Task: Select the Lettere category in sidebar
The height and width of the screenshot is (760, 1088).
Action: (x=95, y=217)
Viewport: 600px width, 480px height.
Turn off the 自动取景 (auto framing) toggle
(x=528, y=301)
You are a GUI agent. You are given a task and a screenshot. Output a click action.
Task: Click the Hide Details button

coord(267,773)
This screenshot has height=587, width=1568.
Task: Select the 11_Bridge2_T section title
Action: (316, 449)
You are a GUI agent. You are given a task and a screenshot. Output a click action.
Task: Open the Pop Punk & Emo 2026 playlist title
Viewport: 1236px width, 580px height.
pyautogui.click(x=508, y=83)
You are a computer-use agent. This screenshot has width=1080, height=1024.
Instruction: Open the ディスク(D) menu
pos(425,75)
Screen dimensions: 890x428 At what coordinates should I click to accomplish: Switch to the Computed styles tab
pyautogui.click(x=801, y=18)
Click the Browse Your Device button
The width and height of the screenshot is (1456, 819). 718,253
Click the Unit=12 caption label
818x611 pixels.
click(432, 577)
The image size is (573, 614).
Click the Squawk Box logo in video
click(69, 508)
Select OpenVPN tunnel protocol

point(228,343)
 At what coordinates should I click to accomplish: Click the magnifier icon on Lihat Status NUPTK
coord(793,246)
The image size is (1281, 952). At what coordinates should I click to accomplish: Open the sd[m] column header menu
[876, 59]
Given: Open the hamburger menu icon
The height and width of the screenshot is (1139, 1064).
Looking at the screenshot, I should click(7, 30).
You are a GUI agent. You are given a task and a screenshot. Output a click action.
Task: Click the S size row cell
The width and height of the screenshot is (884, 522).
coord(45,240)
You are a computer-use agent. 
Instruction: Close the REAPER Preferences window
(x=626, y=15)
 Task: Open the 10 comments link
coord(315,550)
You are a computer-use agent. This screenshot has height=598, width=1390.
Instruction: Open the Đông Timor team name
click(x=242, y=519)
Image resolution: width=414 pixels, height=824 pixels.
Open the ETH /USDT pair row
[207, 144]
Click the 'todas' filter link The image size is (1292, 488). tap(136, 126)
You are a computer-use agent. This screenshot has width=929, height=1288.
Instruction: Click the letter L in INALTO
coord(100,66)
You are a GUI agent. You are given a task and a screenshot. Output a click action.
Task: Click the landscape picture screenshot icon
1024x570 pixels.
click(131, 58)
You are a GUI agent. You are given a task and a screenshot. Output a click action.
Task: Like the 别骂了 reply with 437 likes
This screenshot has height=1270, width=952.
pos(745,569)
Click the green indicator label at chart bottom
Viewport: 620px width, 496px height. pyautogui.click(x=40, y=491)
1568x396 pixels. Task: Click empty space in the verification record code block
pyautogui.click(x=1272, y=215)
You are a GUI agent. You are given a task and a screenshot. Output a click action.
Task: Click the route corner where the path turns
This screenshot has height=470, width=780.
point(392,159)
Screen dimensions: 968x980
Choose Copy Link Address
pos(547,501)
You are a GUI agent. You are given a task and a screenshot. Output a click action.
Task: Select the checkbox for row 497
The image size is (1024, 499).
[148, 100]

Goal of the exercise »
Write out the entire listing above once more. Keep it exact.

Your solution »
Task: Select the Lettere category in sidebar
The height and width of the screenshot is (760, 1088).
Action: (x=95, y=217)
Viewport: 600px width, 480px height.
Turn off the 自动取景 (auto framing) toggle
(x=528, y=301)
You are a GUI agent. You are given a task and a screenshot. Output a click action.
Task: Click the Hide Details button

coord(267,773)
This screenshot has height=587, width=1568.
Task: Select the 11_Bridge2_T section title
Action: (316, 449)
You are a GUI agent. You are given a task and a screenshot. Output a click action.
Task: Open the Pop Punk & Emo 2026 playlist title
Viewport: 1236px width, 580px height.
pyautogui.click(x=508, y=83)
You are a computer-use agent. This screenshot has width=1080, height=1024.
Instruction: Open the ディスク(D) menu
pos(425,75)
Screen dimensions: 890x428 At what coordinates should I click to accomplish: Switch to the Computed styles tab
pyautogui.click(x=801, y=18)
Click the Browse Your Device button
The width and height of the screenshot is (1456, 819). 718,253
Click the Unit=12 caption label
818x611 pixels.
click(432, 577)
The image size is (573, 614).
Click the Squawk Box logo in video
click(69, 508)
Select OpenVPN tunnel protocol

point(228,343)
 At what coordinates should I click to accomplish: Click the magnifier icon on Lihat Status NUPTK
coord(793,246)
The image size is (1281, 952). At what coordinates should I click to accomplish: Open the sd[m] column header menu
[876, 59]
Given: Open the hamburger menu icon
The height and width of the screenshot is (1139, 1064).
Looking at the screenshot, I should click(7, 30).
You are a GUI agent. You are given a task and a screenshot. Output a click action.
Task: Click the S size row cell
The width and height of the screenshot is (884, 522).
coord(45,240)
You are a computer-use agent. 
Instruction: Close the REAPER Preferences window
(x=626, y=15)
 Task: Open the 10 comments link
coord(315,550)
You are a computer-use agent. This screenshot has height=598, width=1390.
Instruction: Open the Đông Timor team name
click(x=242, y=519)
Image resolution: width=414 pixels, height=824 pixels.
Open the ETH /USDT pair row
[207, 144]
Click the 'todas' filter link The image size is (1292, 488). tap(136, 126)
You are a computer-use agent. This screenshot has width=929, height=1288.
Instruction: Click the letter L in INALTO
coord(100,66)
You are a GUI agent. You are given a task and a screenshot. Output a click action.
Task: Click the landscape picture screenshot icon
1024x570 pixels.
click(131, 58)
You are a GUI agent. You are given a task and a screenshot. Output a click action.
Task: Like the 别骂了 reply with 437 likes
This screenshot has height=1270, width=952.
pos(745,569)
Click the green indicator label at chart bottom
Viewport: 620px width, 496px height. pyautogui.click(x=40, y=491)
1568x396 pixels. Task: Click empty space in the verification record code block
pyautogui.click(x=1272, y=215)
You are a GUI agent. You are given a task and a screenshot. Output a click action.
Task: Click the route corner where the path turns
This screenshot has height=470, width=780.
point(392,159)
Screen dimensions: 968x980
Choose Copy Link Address
pos(547,501)
You are a GUI agent. You are given a task and a screenshot. Output a click action.
Task: Select the checkbox for row 497
The image size is (1024, 499).
[148, 100]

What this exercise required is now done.